**Written tasks**
- 1) Answer these from the piece on Vienna's liveability ranking:
(a) For how many consecutive years has Vienna ranked first in Mercer's Quality of Living ranking?
(b) How long does the writer's daily cycle to work take?
(c) Where does the writer ice-skate in winter?
- 2) Carry on the piece about Vienna's liveability ranking, picking up after its final sentence.
--- Start of Selected passage ---
Last week, The Economist's Intelligence Unit (EIU) ranked the Austrian capital, Vienna, the most "liveable" city on the planet. I have lived in Vienna for seven and a half years. On hearing this news, I felt a little confused, as I do on every occasion when Vienna receives such accolades. (The city has ranked first in Mercer's Quality of Living ranking for nine consecutive years).
The Global Liveability Index is a ranking system that covers aspects of infrastructure: healthcare, education, stability and safety, and culture and environment. It takes into account publicly available statistics, as well as assessments by the newspaper’s correspondents and “in-country experts”. According to the EIU, the liveability rating “quantifies the challenges that might be presented to an individual’s lifestyle in any given location”. Vienna got close to a perfect score.
I can testify to the wonders of the city I call my home having public services and public transport that are as close to perfect as humanly possible, and being so safe that I can walk home alone at night from anywhere in the city. It takes me less than 15 minutes to cycle to work every day, along well-marked cycle paths past beautifully maintained historic buildings. Depending on the season, there are festivals of music, theatre, food, art, dance, cinema and literature. In summer we swim in the Danube, and in winter we ice-skate in front of the City Hall. Sometimes, it feels like a sort of futuristic utopia of urban life.
Immigrants
Yet, like many of my friends here, Austrian and foreign, I feel ambivalent, because almost every time I visit any city other than Vienna, I am overwhelmed by how friendly people are in their day-to-day interactions. It seems that the criteria included in these indices do not capture environmental qualities that are more relevant for mental than for physical health: kindness, friendliness, patience, flexibility, and other less tangible aspects of general well-being. Is this just splitting hairs? Or is it a fundamental human need that is overlooked when we focus only on numerical data and assessments of urban infrastructure?
--- End of Selected passage ---
--- Start of Dataset excerpts ---
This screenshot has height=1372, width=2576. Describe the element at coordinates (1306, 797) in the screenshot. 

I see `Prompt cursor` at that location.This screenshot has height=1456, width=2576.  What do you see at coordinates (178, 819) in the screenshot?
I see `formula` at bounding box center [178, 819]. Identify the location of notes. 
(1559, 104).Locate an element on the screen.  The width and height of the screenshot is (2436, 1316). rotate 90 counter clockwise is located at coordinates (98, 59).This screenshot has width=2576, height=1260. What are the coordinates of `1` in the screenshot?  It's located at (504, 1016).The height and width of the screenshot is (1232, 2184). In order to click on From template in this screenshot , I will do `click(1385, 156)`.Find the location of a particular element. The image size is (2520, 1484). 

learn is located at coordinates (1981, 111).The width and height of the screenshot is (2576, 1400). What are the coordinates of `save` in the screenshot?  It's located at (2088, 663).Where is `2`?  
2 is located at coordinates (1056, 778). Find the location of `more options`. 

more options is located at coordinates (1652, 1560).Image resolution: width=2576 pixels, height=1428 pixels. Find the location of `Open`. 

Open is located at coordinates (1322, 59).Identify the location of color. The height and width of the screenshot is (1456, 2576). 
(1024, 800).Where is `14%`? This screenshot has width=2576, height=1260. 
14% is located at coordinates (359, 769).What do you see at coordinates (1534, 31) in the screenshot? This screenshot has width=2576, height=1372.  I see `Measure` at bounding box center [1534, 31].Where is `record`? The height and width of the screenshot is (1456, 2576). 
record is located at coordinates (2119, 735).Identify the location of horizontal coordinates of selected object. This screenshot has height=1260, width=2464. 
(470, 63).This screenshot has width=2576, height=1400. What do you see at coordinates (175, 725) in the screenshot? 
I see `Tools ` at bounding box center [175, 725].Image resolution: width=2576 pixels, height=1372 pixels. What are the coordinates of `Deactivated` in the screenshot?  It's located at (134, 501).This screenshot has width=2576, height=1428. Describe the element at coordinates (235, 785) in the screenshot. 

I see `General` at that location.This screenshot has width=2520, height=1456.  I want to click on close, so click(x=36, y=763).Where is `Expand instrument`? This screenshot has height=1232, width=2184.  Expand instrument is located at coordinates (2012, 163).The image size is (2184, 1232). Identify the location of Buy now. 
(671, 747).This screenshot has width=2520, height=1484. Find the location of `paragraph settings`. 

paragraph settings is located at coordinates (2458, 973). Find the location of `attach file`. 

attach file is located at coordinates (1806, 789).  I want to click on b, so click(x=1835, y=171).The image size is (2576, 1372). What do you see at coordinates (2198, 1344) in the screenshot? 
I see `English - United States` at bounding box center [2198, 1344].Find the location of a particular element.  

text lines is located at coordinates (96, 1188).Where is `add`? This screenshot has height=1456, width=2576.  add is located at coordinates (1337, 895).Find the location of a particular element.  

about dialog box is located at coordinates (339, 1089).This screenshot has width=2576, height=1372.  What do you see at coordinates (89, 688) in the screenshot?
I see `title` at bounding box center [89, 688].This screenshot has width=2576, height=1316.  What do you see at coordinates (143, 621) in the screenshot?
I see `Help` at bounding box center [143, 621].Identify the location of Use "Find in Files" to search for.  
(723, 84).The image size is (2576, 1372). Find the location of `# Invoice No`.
--- End of Dataset excerpts ---
**Outputs**
- 1)
(a) Nine consecutive years.
(b) Less than 15 minutes.
(c) In front of the City Hall.

- 2)
The city has a population of almost 1.9 million. Is Vienna equally “liveable” for all its residents? More than one-third of my fellow Viennese were born abroad, and 29 per cent are not Austrian citizens. A further 10 per cent are Austrians with at least one foreign parent. So just a little more than half of the population of the city actually consists of Austrians with only Austrian parents. The rest of us are from other EU (16 per cent) and non-EU (23 per cent) countries, particularly Serbia, Turkey and Germany.
Among my circle of friends, Austrians and foreigners who are Muslim and/or have darker skin do not generally experience the city as particularly “liveable”. It is part of their daily life in Vienna to be subject to racial slurs and Islamophobic comments, restrictions on access to services, feeling unsafe and being harassed by the police.
In 2014, the Migrant Integration Policy Index rated Austria just 57th out of 100 on anti-discrimination and equality, and assessed that the country in general had a "high level of anti-immigrant sentiment". The anti-racism organisation ZARA recorded and analysed over 1,160 complaints of racist abuse and discrimination in Austria in 2017, from racist and Islamophobic posts on the internet and discrimination in access to goods and services, to racially-motivated attacks in public places. The majority of racist incidents took place in Vienna, many of them on public transport. Six per cent of all the racist incidents were perpetrated by members of the police and security forces. These statistics only cover incidents reported to the organisation.
Since I moved here in 2011, friends have told me about these experiences, and I have also witnessed them on a number of occasions while in the company of black or Muslim friends. However, the frequency and intensity of verbal abuse, harassment and violence has increased perceptibly since the new government came into power in December of last year (a coalition of the centre-right ÖVP and the far-right FPÖ).
Low crime
During 2015 and 2016, 134,000 foreign migrants from EU and non-EU countries moved to Vienna, around 25,000 of whom were asylum applicants - people from countries like Syria, Afghanistan, Iraq, Iran, Nigeria and Pakistan. Since then, the economy has been growing and unemployment is in steady decline. In spite of the continued growth of the city’s population, crimes in Vienna reached an all-time low in 2017. Indeed, Vienna pipped Melbourne to the post in the Liveability Index this year specifically because of an improvement in the city’s rating for stability and safety.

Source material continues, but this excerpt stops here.